◆ Records of text and element pointing:
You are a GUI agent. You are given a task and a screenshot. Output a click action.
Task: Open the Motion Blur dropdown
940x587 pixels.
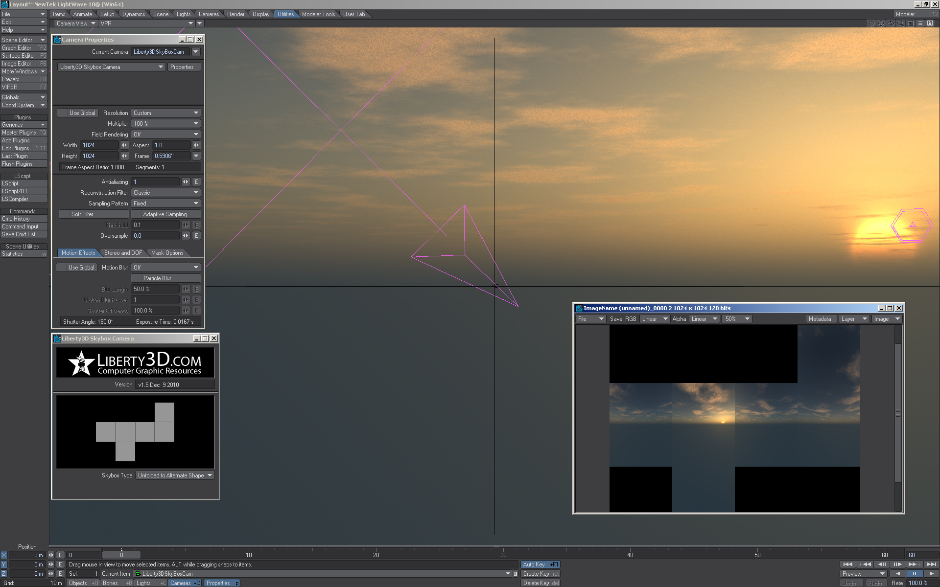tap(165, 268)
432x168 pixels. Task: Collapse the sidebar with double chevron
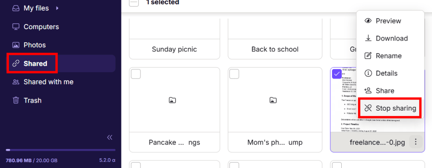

...

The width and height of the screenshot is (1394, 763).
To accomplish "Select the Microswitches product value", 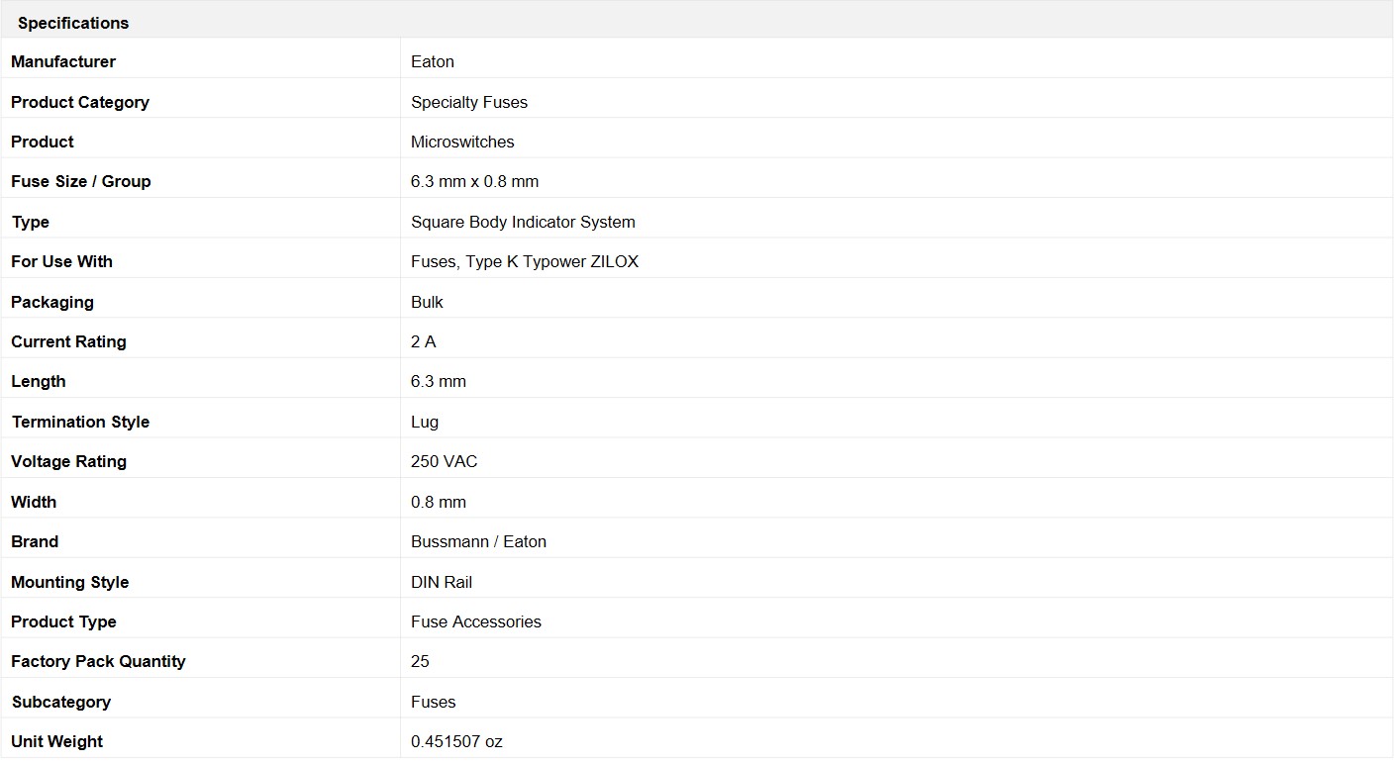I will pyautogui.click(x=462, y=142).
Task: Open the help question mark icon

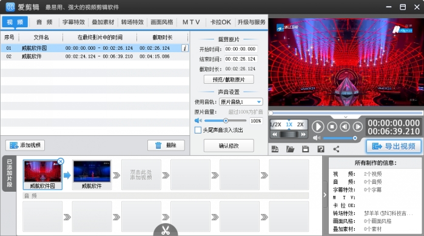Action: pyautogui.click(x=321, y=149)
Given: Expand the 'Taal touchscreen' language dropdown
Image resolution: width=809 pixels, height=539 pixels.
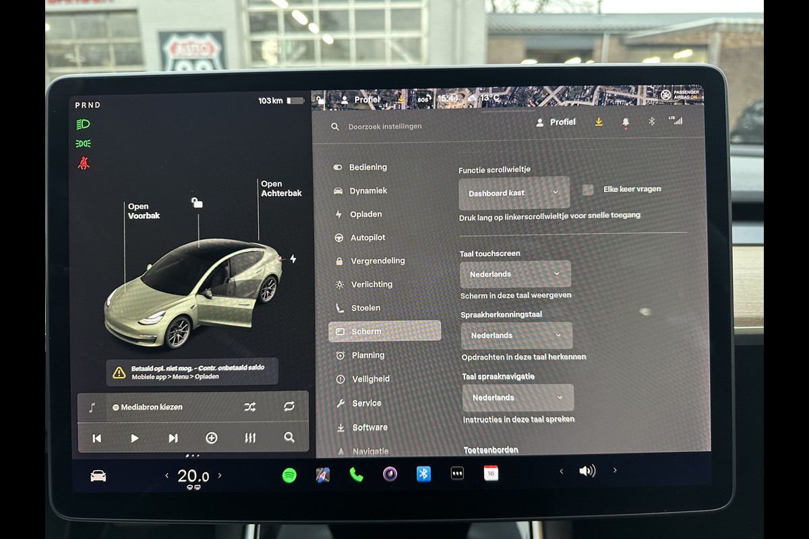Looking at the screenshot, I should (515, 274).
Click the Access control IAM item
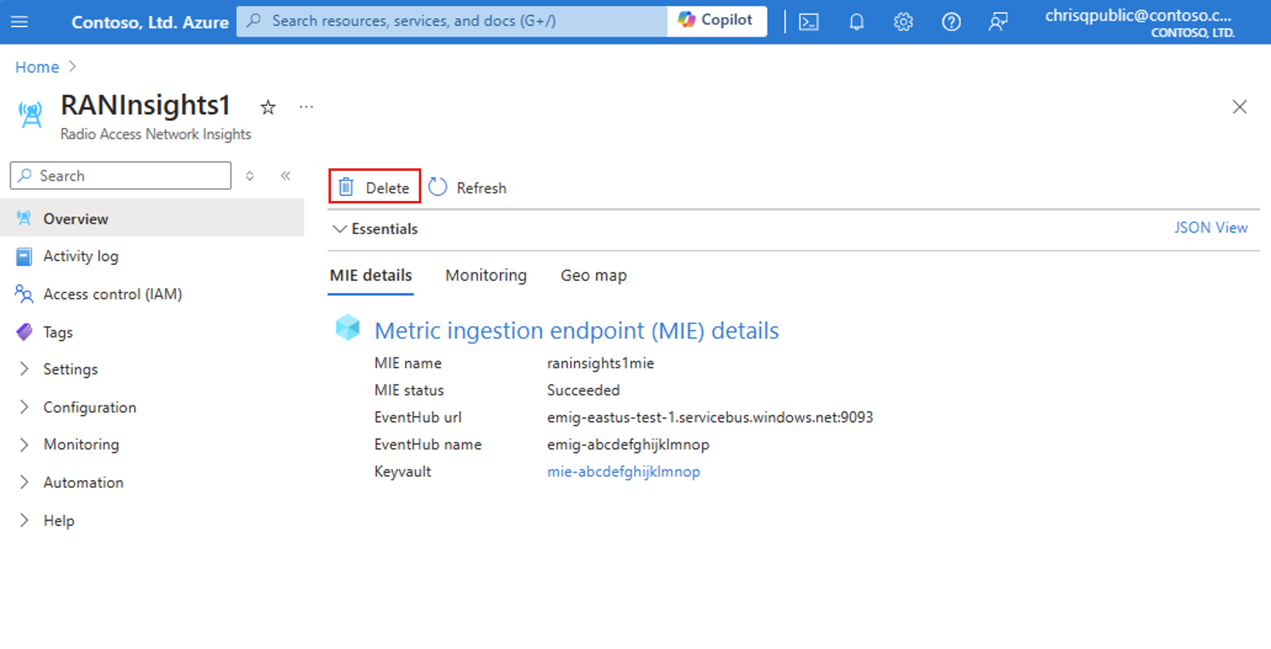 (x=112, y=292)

◆ What is being asked:
Repeat the lines of the records that run from the line containing "Given: Expand the" through the line containing "(x=112, y=292)", with both of those lines included. Leave the pictures out of your answer.

◆ Exercise output:
Given: Expand the 'Taal touchscreen' language dropdown
Image resolution: width=809 pixels, height=539 pixels.
Looking at the screenshot, I should (515, 274).
Click the Access control IAM item
 (x=112, y=292)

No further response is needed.